There was one of hers in that ship, too. Sarah’s special vision couldn’t let her see through the hull of a ship or the dense trees choking the streets of Asbury Park. She didn’t need it to know that Ayaan was still alive, though. She had to be. Otherwise this long trip had been for nothing. Otherwise Jack had lead her on a wild goose chase. She couldn’t believe that anyone—not even her cranky old ghost—would put her through so much if she couldn’t expect a reasonable chance of completing her mission.

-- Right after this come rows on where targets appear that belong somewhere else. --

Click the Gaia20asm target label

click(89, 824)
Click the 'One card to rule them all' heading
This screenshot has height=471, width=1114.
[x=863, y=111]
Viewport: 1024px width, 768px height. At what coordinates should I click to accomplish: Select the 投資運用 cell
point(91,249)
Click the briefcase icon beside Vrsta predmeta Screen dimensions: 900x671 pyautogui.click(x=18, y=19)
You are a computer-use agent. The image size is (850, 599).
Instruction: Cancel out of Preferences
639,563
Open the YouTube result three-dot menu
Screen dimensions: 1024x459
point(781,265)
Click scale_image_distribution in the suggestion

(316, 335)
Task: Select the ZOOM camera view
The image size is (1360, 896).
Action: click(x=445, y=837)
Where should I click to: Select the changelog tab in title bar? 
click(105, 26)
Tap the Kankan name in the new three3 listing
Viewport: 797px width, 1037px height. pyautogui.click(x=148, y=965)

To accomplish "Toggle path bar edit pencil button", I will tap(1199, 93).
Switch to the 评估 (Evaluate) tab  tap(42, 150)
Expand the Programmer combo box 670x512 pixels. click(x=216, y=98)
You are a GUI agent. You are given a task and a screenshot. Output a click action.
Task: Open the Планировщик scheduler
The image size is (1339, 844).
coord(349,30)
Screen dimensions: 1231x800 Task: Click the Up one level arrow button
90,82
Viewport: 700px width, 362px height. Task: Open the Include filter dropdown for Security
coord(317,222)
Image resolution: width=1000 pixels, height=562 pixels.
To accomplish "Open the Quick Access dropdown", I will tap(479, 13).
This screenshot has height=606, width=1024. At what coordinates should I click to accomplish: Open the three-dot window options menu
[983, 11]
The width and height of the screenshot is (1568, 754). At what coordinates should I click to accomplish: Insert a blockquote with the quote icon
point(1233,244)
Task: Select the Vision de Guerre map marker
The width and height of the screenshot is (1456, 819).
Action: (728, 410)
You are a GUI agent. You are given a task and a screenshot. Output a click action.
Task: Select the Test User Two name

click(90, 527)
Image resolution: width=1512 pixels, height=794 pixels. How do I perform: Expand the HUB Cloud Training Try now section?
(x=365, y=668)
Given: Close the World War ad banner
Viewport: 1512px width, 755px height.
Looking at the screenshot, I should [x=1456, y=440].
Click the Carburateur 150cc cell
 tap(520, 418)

Or maybe... maybe it didn't matter if Ayaan was still alive. Maybe the mission had changed. Jack had hinted at a new game, with higher stakes. Maybe this rescue mission that had consumed her for so long had always been about something she didn't understand.

They moved in close to the shore, running the engines just a touch though the diesels still grumbled and coughed and roared, well to the north of the Tsarevich’s landing zone. Sound travels far over water, especially at night. Sarah hoped the waves would cover their noise. The got as close as they dared and then Osman cut the engines and they drifted in until the tug’s flat bottom hissed on the bottom. Ptolemy scampered over the side and onto the beach in a spray of sand, then disappeared instantly into the blackness.

“Okay,” Sarah whispered, and Osman took them back out to sea. They needed help. Jack had told her as much—she couldn’t face down the Tsarevich on her own. They needed an army he said, or atom bombs, well, they weren’t going to get that. But maybe they could get some help. Farther up the coast, around the curve of New Jersey, past Raritan Bay and the Harbor. New York, the place she didn’t want to go. “Next stop Governors Island,” she whispered to Osman, and he nodded, didn’t even chance a verbal agreement.